-------- Record set --------

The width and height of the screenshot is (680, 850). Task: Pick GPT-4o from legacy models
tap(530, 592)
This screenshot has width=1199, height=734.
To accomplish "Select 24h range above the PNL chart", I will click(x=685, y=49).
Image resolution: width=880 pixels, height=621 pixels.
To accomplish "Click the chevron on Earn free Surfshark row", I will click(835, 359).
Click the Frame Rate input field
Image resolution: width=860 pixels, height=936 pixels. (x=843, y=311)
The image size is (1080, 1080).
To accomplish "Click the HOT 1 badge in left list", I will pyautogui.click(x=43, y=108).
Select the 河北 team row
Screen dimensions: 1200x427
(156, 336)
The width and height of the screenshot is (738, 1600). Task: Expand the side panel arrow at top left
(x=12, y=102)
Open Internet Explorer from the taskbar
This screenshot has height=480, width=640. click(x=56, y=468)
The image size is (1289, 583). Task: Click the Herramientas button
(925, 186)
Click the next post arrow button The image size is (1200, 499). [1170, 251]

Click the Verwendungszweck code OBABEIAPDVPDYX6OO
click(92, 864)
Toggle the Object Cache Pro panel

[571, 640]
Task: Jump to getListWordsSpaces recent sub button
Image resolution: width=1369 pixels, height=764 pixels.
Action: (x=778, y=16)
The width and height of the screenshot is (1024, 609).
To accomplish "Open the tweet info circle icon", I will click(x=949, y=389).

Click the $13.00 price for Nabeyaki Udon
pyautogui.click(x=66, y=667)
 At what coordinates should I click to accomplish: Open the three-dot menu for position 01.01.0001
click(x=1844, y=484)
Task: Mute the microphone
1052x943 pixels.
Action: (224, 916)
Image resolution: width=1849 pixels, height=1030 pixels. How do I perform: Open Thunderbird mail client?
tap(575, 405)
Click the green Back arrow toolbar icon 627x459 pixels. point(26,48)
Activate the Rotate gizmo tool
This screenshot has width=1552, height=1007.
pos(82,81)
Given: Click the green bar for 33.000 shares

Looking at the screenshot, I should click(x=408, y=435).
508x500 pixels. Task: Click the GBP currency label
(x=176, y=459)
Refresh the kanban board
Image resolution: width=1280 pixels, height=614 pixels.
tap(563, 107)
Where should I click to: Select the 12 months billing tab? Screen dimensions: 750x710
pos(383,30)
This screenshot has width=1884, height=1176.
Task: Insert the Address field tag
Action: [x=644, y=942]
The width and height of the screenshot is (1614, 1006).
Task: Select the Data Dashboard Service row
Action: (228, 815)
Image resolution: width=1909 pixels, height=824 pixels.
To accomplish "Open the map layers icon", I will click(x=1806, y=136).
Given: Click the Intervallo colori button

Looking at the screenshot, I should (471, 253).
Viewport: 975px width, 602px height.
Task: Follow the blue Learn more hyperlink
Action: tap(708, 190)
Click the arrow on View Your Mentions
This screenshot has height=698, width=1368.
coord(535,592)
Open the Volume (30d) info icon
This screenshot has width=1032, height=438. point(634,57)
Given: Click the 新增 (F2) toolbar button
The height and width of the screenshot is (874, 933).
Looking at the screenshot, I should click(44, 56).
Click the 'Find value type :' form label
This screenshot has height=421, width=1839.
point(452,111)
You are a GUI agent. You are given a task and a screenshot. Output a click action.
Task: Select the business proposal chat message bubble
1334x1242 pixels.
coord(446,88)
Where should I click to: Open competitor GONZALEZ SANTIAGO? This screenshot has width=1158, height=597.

--------

Every record shown above must be echoed exactly.

The width and height of the screenshot is (680, 850). Task: Pick GPT-4o from legacy models
tap(530, 592)
This screenshot has width=1199, height=734.
To accomplish "Select 24h range above the PNL chart", I will click(x=685, y=49).
Image resolution: width=880 pixels, height=621 pixels.
To accomplish "Click the chevron on Earn free Surfshark row", I will click(835, 359).
Click the Frame Rate input field
Image resolution: width=860 pixels, height=936 pixels. (x=843, y=311)
The image size is (1080, 1080).
To accomplish "Click the HOT 1 badge in left list", I will pyautogui.click(x=43, y=108).
Select the 河北 team row
Screen dimensions: 1200x427
(156, 336)
The width and height of the screenshot is (738, 1600). Task: Expand the side panel arrow at top left
(x=12, y=102)
Open Internet Explorer from the taskbar
This screenshot has height=480, width=640. click(x=56, y=468)
The image size is (1289, 583). Task: Click the Herramientas button
(925, 186)
Click the next post arrow button The image size is (1200, 499). [1170, 251]

Click the Verwendungszweck code OBABEIAPDVPDYX6OO
click(92, 864)
Toggle the Object Cache Pro panel

[571, 640]
Task: Jump to getListWordsSpaces recent sub button
Image resolution: width=1369 pixels, height=764 pixels.
Action: (x=778, y=16)
The width and height of the screenshot is (1024, 609).
To accomplish "Open the tweet info circle icon", I will click(x=949, y=389).

Click the $13.00 price for Nabeyaki Udon
pyautogui.click(x=66, y=667)
 At what coordinates should I click to accomplish: Open the three-dot menu for position 01.01.0001
click(x=1844, y=484)
Task: Mute the microphone
1052x943 pixels.
Action: (224, 916)
Image resolution: width=1849 pixels, height=1030 pixels. How do I perform: Open Thunderbird mail client?
tap(575, 405)
Click the green Back arrow toolbar icon 627x459 pixels. point(26,48)
Activate the Rotate gizmo tool
This screenshot has width=1552, height=1007.
pos(82,81)
Given: Click the green bar for 33.000 shares

Looking at the screenshot, I should click(x=408, y=435).
508x500 pixels. Task: Click the GBP currency label
(x=176, y=459)
Refresh the kanban board
Image resolution: width=1280 pixels, height=614 pixels.
tap(563, 107)
Where should I click to: Select the 12 months billing tab? Screen dimensions: 750x710
pos(383,30)
This screenshot has width=1884, height=1176.
Task: Insert the Address field tag
Action: [x=644, y=942]
The width and height of the screenshot is (1614, 1006).
Task: Select the Data Dashboard Service row
Action: (228, 815)
Image resolution: width=1909 pixels, height=824 pixels.
To accomplish "Open the map layers icon", I will click(x=1806, y=136).
Given: Click the Intervallo colori button

Looking at the screenshot, I should (471, 253).
Viewport: 975px width, 602px height.
Task: Follow the blue Learn more hyperlink
Action: tap(708, 190)
Click the arrow on View Your Mentions
This screenshot has height=698, width=1368.
coord(535,592)
Open the Volume (30d) info icon
This screenshot has width=1032, height=438. point(634,57)
Given: Click the 新增 (F2) toolbar button
The height and width of the screenshot is (874, 933).
Looking at the screenshot, I should click(44, 56).
Click the 'Find value type :' form label
This screenshot has height=421, width=1839.
point(452,111)
You are a GUI agent. You are given a task and a screenshot. Output a click action.
Task: Select the business proposal chat message bubble
1334x1242 pixels.
coord(446,88)
Where should I click to: Open competitor GONZALEZ SANTIAGO? This screenshot has width=1158, height=597.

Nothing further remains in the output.